WHAT YOU SHOULD DO :: Each entry below must appear in the output exactly as written.

SUPPLIED RECORDS ::

+-------+

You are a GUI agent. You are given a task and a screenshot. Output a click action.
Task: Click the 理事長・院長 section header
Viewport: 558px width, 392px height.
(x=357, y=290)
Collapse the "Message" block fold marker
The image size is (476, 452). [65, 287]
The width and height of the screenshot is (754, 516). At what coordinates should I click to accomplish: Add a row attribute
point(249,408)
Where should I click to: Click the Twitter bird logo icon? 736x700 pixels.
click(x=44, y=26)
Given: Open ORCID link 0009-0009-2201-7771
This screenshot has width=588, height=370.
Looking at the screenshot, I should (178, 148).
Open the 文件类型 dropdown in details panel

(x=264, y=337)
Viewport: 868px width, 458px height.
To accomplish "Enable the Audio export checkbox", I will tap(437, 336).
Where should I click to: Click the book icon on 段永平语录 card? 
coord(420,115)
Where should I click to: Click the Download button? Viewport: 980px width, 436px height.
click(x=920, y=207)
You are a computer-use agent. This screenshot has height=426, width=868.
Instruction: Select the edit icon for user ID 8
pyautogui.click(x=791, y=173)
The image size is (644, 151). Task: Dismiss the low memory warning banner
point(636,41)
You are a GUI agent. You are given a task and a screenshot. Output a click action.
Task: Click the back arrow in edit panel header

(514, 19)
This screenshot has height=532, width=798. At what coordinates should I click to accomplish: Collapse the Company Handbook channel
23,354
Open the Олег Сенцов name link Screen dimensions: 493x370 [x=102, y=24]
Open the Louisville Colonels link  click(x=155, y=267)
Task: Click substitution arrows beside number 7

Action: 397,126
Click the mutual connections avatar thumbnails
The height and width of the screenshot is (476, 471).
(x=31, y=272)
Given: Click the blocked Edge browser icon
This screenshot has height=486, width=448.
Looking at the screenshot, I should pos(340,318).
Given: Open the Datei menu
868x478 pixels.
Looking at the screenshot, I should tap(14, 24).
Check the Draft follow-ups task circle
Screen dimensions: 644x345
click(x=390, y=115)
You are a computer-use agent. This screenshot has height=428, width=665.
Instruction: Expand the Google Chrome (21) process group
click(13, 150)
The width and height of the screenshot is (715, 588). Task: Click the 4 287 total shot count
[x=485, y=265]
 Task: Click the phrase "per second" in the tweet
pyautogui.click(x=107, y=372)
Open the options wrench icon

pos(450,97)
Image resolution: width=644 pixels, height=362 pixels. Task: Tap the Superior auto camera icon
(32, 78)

+-------+

SOLUTION ::
You are a GUI agent. You are given a task and a screenshot. Output a click action.
Task: Click the 理事長・院長 section header
Viewport: 558px width, 392px height.
(x=357, y=290)
Collapse the "Message" block fold marker
The image size is (476, 452). [65, 287]
The width and height of the screenshot is (754, 516). At what coordinates should I click to accomplish: Add a row attribute
point(249,408)
Where should I click to: Click the Twitter bird logo icon? 736x700 pixels.
click(x=44, y=26)
Given: Open ORCID link 0009-0009-2201-7771
This screenshot has width=588, height=370.
Looking at the screenshot, I should (178, 148).
Open the 文件类型 dropdown in details panel

(x=264, y=337)
Viewport: 868px width, 458px height.
To accomplish "Enable the Audio export checkbox", I will tap(437, 336).
Where should I click to: Click the book icon on 段永平语录 card? 
coord(420,115)
Where should I click to: Click the Download button? Viewport: 980px width, 436px height.
click(x=920, y=207)
You are a computer-use agent. This screenshot has height=426, width=868.
Instruction: Select the edit icon for user ID 8
pyautogui.click(x=791, y=173)
The image size is (644, 151). Task: Dismiss the low memory warning banner
point(636,41)
You are a GUI agent. You are given a task and a screenshot. Output a click action.
Task: Click the back arrow in edit panel header

(514, 19)
This screenshot has height=532, width=798. At what coordinates should I click to accomplish: Collapse the Company Handbook channel
23,354
Open the Олег Сенцов name link Screen dimensions: 493x370 [x=102, y=24]
Open the Louisville Colonels link  click(x=155, y=267)
Task: Click substitution arrows beside number 7

Action: 397,126
Click the mutual connections avatar thumbnails
The height and width of the screenshot is (476, 471).
(x=31, y=272)
Given: Click the blocked Edge browser icon
This screenshot has height=486, width=448.
Looking at the screenshot, I should pos(340,318).
Given: Open the Datei menu
868x478 pixels.
Looking at the screenshot, I should tap(14, 24).
Check the Draft follow-ups task circle
Screen dimensions: 644x345
click(x=390, y=115)
You are a computer-use agent. This screenshot has height=428, width=665.
Instruction: Expand the Google Chrome (21) process group
click(13, 150)
The width and height of the screenshot is (715, 588). Task: Click the 4 287 total shot count
[x=485, y=265]
 Task: Click the phrase "per second" in the tweet
pyautogui.click(x=107, y=372)
Open the options wrench icon

pos(450,97)
Image resolution: width=644 pixels, height=362 pixels. Task: Tap the Superior auto camera icon
(32, 78)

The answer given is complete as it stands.